Server-specific settings are passed when creating the FastMCP instance and control server behavior:
from fastmcp import FastMCP
# Configure server-specific settings
mcp = FastMCP(
name="ConfiguredServer",
include_tags={"public", "api"}, # Only expose these tagged components
exclude_tags={"internal", "deprecated"}, # Hide these tagged components
on_duplicate_tools="error", # Handle duplicate registrations
on_duplicate_resources="warn",
on_duplicate_prompts="replace",
include_fastmcp_meta=False, # Disable FastMCP metadata for cleaner integration
)
Global settings affect all FastMCP servers and can be configured via environment variables (prefixed with FASTMCP_) or in a .env file:
import fastmcp
# Access global settings
print(fastmcp.settings.log_level) # Default: "INFO"

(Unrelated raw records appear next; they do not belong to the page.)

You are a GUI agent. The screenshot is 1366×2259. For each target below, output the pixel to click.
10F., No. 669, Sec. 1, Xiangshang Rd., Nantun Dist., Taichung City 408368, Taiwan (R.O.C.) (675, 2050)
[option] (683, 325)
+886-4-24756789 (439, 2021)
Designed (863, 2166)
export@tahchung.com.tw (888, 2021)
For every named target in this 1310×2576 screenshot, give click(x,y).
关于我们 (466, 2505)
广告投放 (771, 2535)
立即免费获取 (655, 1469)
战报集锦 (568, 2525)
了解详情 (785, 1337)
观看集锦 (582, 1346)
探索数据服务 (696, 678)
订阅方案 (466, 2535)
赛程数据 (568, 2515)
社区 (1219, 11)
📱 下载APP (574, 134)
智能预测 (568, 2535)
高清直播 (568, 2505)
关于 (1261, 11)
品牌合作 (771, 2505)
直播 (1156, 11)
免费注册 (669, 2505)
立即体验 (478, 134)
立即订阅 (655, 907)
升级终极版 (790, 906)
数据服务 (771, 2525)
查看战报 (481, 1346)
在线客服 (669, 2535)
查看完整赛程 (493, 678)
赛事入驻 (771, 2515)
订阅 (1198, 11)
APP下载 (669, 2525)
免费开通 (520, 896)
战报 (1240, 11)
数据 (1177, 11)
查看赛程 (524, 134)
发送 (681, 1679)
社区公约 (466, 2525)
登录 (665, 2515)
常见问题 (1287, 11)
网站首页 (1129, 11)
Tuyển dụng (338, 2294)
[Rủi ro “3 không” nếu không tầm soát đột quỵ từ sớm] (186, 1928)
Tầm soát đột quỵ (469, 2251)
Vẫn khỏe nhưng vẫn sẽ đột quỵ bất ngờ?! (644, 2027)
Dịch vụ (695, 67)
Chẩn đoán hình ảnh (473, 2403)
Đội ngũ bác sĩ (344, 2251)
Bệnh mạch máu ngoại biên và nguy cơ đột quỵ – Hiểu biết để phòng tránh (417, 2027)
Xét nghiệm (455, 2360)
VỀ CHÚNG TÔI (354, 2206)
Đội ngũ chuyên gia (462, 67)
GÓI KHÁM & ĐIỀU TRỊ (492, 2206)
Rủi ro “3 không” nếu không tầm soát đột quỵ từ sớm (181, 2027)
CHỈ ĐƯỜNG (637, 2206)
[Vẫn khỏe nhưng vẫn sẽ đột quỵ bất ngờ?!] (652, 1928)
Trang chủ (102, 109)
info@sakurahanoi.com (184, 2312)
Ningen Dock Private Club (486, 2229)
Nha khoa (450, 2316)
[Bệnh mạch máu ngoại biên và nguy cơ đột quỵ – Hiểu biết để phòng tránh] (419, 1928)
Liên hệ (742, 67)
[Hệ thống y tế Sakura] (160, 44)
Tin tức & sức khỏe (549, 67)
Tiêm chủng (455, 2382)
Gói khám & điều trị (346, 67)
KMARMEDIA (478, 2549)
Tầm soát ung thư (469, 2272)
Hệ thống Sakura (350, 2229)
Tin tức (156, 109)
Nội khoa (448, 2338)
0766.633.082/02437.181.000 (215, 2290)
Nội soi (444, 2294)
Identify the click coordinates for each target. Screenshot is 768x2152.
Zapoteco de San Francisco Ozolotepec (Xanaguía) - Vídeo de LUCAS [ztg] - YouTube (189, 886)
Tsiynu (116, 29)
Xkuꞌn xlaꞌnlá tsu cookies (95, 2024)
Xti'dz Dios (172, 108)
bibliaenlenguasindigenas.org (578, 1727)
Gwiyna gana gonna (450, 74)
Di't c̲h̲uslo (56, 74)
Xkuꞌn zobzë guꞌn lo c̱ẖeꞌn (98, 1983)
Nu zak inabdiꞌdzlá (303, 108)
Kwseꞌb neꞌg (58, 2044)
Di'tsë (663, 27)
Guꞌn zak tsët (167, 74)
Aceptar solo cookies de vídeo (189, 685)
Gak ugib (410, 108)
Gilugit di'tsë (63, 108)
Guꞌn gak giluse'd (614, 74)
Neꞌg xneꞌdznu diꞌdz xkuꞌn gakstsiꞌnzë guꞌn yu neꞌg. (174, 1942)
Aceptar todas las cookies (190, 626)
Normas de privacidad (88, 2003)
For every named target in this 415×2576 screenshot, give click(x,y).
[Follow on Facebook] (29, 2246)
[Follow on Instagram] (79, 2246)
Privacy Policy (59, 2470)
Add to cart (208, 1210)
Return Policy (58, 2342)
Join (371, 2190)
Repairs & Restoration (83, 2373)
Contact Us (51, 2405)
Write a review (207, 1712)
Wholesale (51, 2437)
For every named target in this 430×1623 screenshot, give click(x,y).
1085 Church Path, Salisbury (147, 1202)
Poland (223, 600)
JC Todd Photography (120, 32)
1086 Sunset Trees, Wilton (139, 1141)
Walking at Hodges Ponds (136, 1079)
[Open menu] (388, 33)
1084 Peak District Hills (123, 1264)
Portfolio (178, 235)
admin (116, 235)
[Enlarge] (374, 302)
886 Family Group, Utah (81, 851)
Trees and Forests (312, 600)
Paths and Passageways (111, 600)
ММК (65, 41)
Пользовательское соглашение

print(fastmcp.settings.mask_error_details) # Default: False
print(fastmcp.settings.strict_input_validation) # Default: False
print(fastmcp.settings.include_fastmcp_meta) # Default: True
Common global settings include:
log_level: Logging level ("DEBUG", "INFO", "WARNING", "ERROR", "CRITICAL"), set with FASTMCP_LOG_LEVELmask_error_details: Whether to hide detailed error information from clients, set with FASTMCP_MASK_ERROR_DETAILSstrict_input_validation: Controls tool input validation mode (default: False for flexible coercion), set with FASTMCP_STRICT_INPUT_VALIDATION. See Input Validation Modesinclude_fastmcp_meta: Whether to include FastMCP metadata in component responses (default: True), set with FASTMCP_INCLUDE_FASTMCP_METAenv_file: Path to the environment file to load settings from (default: ".env"), set with FASTMCP_ENV_FILE. Useful when your project uses a .env file with syntax incompatible with python-dotenvTransport settings are provided when running the server and control network behavior:
# Configure transport when running
mcp.run(
transport="http",
host="0.0.0.0", # Bind to all interfaces
port=9000, # Custom port
log_level="DEBUG", # Override global log level
)
# Or for async usage
await mcp.run_async(
transport="http",
host="127.0.0.1",
port=8080,
)
Global FastMCP settings can be configured via environment variables (prefixed with FASTMCP_):
# Configure global FastMCP behavior
export FASTMCP_LOG_LEVEL=DEBUG
export FASTMCP_MASK_ERROR_DETAILS=True
export FASTMCP_STRICT_INPUT_VALIDATION=False
export FASTMCP_INCLUDE_FASTMCP_META=False
By default, FastMCP serializes tool return values to JSON when they need to be converted to text. You can customize this behavior by providing a tool_serializer function when creating your server:
import yaml
from fastmcp import FastMCP
# Define a custom serializer that formats dictionaries as YAML
def yaml_serializer(data):
return yaml.dump(data, sort_keys=False)
# Create a server with the custom serializer
mcp = FastMCP(name="MyServer", tool_serializer=yaml_serializer)
@mcp.tool
def get_config():
"""Returns configuration in YAML format."""
return {"api_key": "abc123", "debug": True, "rate_limit": 100}
The serializer function takes any data object and returns a string representation. This is applied to all non-string return values from your tools. Tools that already return strings bypass the serializer.